As of January 2015, sales of Opel cars in China will cease as part of a change of export strategy, the German subsidiary of US auto giant General Motors (GM) announced Friday, following a supervisory board meeting.
Describing the step as long-overdue, Opel Chief Executive Karl-Thomas Neumann said in a statement it would have cost hundreds of millions of euros to raise awareness of the brand in China and to expand its distribution network.
Last year, 22 Opel dealers in the China sold a total of 4,365 cars, the company said. This compared unfavorably with GM's other mass-market carmaker Buick, which had sales of 810,000 vehicles from 650 dealers.
The decision forms part of a strategy to intertwine the product ranges of Opel and Buick in an effort to share development costs. While Opel will be focusing sales in Europe, Buick is aiming primarily for markets in the United States and China.
Opel also announced that it would invest 245 million euros ($337 million) in its main plant in Rüsselsheim to build a new model at the factory.
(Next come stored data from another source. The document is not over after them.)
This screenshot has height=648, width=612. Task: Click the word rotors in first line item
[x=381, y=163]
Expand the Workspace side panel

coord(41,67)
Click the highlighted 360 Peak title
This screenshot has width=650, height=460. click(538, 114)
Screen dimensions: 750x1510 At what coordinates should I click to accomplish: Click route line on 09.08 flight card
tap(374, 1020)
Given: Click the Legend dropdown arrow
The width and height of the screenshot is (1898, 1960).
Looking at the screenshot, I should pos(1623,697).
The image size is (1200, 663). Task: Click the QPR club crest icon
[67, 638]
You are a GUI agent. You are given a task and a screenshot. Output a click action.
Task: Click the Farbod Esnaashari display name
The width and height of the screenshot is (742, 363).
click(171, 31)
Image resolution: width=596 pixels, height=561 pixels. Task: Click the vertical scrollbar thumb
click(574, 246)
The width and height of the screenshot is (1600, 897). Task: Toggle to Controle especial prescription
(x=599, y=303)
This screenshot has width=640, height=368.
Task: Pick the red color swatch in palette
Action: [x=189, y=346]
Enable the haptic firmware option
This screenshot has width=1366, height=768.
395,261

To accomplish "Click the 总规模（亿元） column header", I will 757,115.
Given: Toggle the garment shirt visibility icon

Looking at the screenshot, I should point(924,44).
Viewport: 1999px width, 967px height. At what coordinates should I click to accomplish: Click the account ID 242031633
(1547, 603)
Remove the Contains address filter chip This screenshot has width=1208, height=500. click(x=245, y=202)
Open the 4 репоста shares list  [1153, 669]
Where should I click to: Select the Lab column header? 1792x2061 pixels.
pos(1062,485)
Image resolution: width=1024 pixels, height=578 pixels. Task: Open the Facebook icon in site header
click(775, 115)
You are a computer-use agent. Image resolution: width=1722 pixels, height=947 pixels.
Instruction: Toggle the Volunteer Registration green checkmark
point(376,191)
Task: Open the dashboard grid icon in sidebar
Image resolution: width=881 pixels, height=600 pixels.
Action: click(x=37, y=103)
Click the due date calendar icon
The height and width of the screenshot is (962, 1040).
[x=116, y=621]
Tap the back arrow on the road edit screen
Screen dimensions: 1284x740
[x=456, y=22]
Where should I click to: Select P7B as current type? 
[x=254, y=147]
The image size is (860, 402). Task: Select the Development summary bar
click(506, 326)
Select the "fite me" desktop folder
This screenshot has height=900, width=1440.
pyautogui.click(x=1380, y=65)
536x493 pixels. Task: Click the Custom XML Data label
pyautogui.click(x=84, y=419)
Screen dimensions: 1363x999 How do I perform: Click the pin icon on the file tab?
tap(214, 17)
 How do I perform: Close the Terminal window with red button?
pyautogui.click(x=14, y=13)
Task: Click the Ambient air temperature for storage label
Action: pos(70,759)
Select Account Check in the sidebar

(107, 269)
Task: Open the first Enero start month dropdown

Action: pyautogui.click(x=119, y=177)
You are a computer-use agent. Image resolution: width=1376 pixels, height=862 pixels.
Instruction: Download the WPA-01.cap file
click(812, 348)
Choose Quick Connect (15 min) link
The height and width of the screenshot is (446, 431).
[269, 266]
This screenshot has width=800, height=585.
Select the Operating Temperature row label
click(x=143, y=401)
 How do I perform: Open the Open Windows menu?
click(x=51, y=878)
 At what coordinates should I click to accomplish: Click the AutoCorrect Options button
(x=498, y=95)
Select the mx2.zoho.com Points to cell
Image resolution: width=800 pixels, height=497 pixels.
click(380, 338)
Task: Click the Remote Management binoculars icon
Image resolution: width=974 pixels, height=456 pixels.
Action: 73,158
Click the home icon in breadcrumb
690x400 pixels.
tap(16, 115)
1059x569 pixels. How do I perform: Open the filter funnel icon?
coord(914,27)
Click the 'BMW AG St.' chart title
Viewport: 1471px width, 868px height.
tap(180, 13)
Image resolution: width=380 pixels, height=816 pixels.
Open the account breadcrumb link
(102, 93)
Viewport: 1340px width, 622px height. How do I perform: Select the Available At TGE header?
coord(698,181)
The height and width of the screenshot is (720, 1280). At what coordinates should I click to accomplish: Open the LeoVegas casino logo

Moreover, the plant had been chosen to assemble a future variant of Opel's Insignia model which would be sold in the US under the Buick brand name, the carmaker said.
"With the investment in a new, additional model for Rüsselsheim, we will take another important step in our multi-billion dollar model offensive with which we will pave the way for Opel's profitable growth," GM President Dan Ammann said in a statement.
GM is seeking to return to profitability at its loss-making European units Opel and Vauxhall by 2016. Part of the drive is the closure at the end of 2014 of an Opel factory in Bochum, Germany, with around 3,000 auto workers to lose their jobs.